Does capital do any good when the lights go out? As Sandy demonstrated to awesome effect, storms can wreak devastating harm on financial infrastructure. Resilience to operational risk of systemic magnitude like Sandy’s results not from having capital on hand, but rather from robust recovery planning, dedicated and sometimes heroic staff and – most important – readiness. All of this comes at a cost that conflicts with the single-minded focus on amassing tangible common equity now dominating regulatory discourse. It’s hard to find capital in the dark and it doesn’t do diddly to turn the lights back on. Real safety and soundness requires balancing higher capital – needed to be sure – with the costly infrastructure improvements essential to offset all the other risks to which banks are heir.

In the regulatory landscape released last week, we highlighted an array of well-intentioned rules with possible perverse consequences. Among these is the contradiction between effective operational-risk management and all the initiatives focused solely on hiking capital. Since Dodd-Frank and the regulators can take away a bank’s breathing rights if it fails to stump up the capital, hard trade-offs are so far made solely in favor of adding all the capital. The OCC has worried aloud that this might create new operational deficiencies, but no one has provided supervisory comfort or clear guidance as to how this critical conflict in fact should be settled.

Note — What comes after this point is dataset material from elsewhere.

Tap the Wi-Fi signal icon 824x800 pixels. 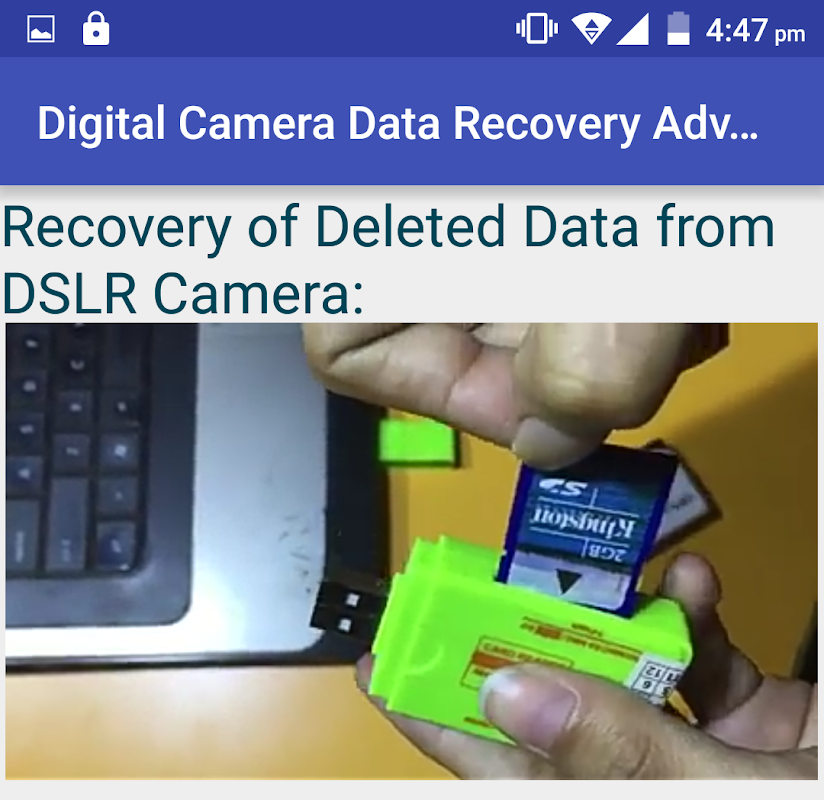click(x=591, y=28)
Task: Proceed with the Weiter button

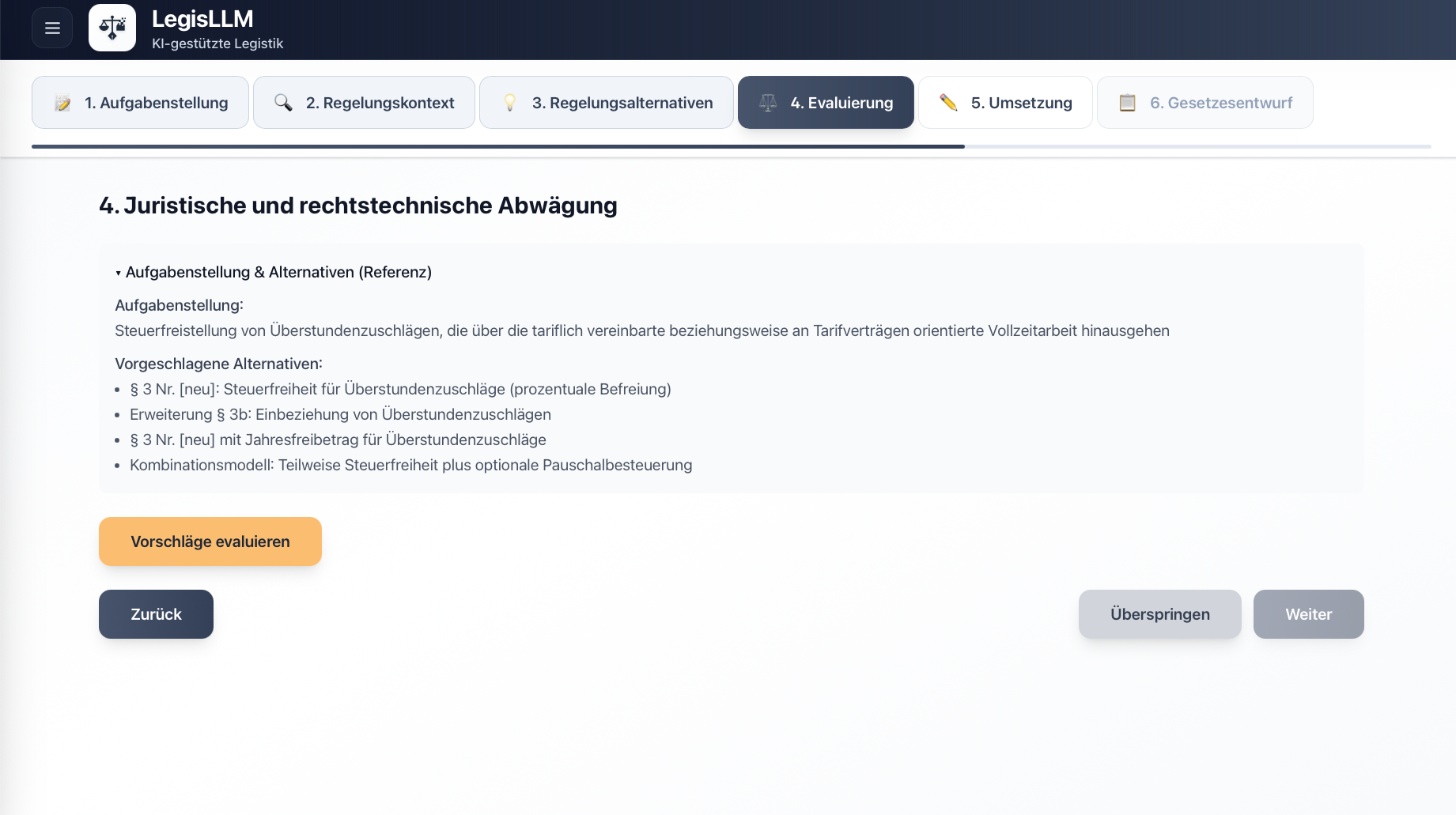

Some may soon be coming, but I fear it will err too much on the side of demanding still more capital, not better operational-risk management. The Basel II rules include an operational risk-based capital (ORBC) charge carried over to the Basel III rules. The simple version of this is particularly counter-productive – capital for operational risk is based on a percentage of assets regardless of how risky they are. This approach exacerbates the conflict between capital and conscientious risk management, a failing so egregious the U.S. decided to impose only the advanced ORBC charge in its Basel II rules. This, though, still includes numerous perverse incentives – for example, banks are penalized for taking out lots of insurance to mitigate operational risk and the overall methodology on which the capital requirement is based is, at best, untested.

So, what’s Basel going to do – push for better risk management or double-down on the capital call? The Financial Stability Board yesterday announced that global banking regulators plans to rewrite ORBC, issuing new rules in 2014. Given the direction of policy to date, my guess is that the rewrite won’t fix the fundamental flaws of the ORBC charge, just decide to hike the requirement higher to make the rule seem still tougher. This will not only undermine effective operational risk management, but also create still stronger incentives for businesses like asset management – especially pummeled by the ORBC requirement – to move outside regulated banking. Nice work from a safety-and-soundness perspective.

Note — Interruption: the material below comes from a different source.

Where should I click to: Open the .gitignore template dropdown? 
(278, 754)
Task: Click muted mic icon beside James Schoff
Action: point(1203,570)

Increasingly, capital is seen as the supervisory cure-all. As evidenced by the FSB action Thursday to finalize the G-SIB surcharges, regulators around the world argue that the more of it systemic banks have, the better their risk-taking impulses will be curbed. This is true to some degree – if investors have their own money at stake, they will be less likely to wager based on moral hazard. But, not all of the risks banks take are the speculative ones hopefully constrained by investor cash on the barrel-head. Many risks with systemic consequences arise from causes outside the control of any single bank, no matter how seemingly safe the capital bulwark.

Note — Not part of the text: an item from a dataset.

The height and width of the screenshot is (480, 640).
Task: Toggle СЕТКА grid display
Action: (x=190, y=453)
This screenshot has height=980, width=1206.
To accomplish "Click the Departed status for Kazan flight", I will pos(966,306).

Even big banks can be innocent victims. To minimize harm to them and – still more vital – broader markets, full-horizon risk management cannot be subordinated to a single-minded quest to hike capital to ever more stratospheric levels. In reviewing the Basel II ORBC requirements, global regulators would do well to scuttle the simple, perverse standardized approach and rewrite the advanced one to align it with desired – indeed, essential – improvements in risk management. Where operational risk poses solvency concerns, capital is needed; where it doesn’t or – most critically – where solvency risk can best be averted by operational resilience – rules should reward risk mitigation, not set up an artificial conflict with it.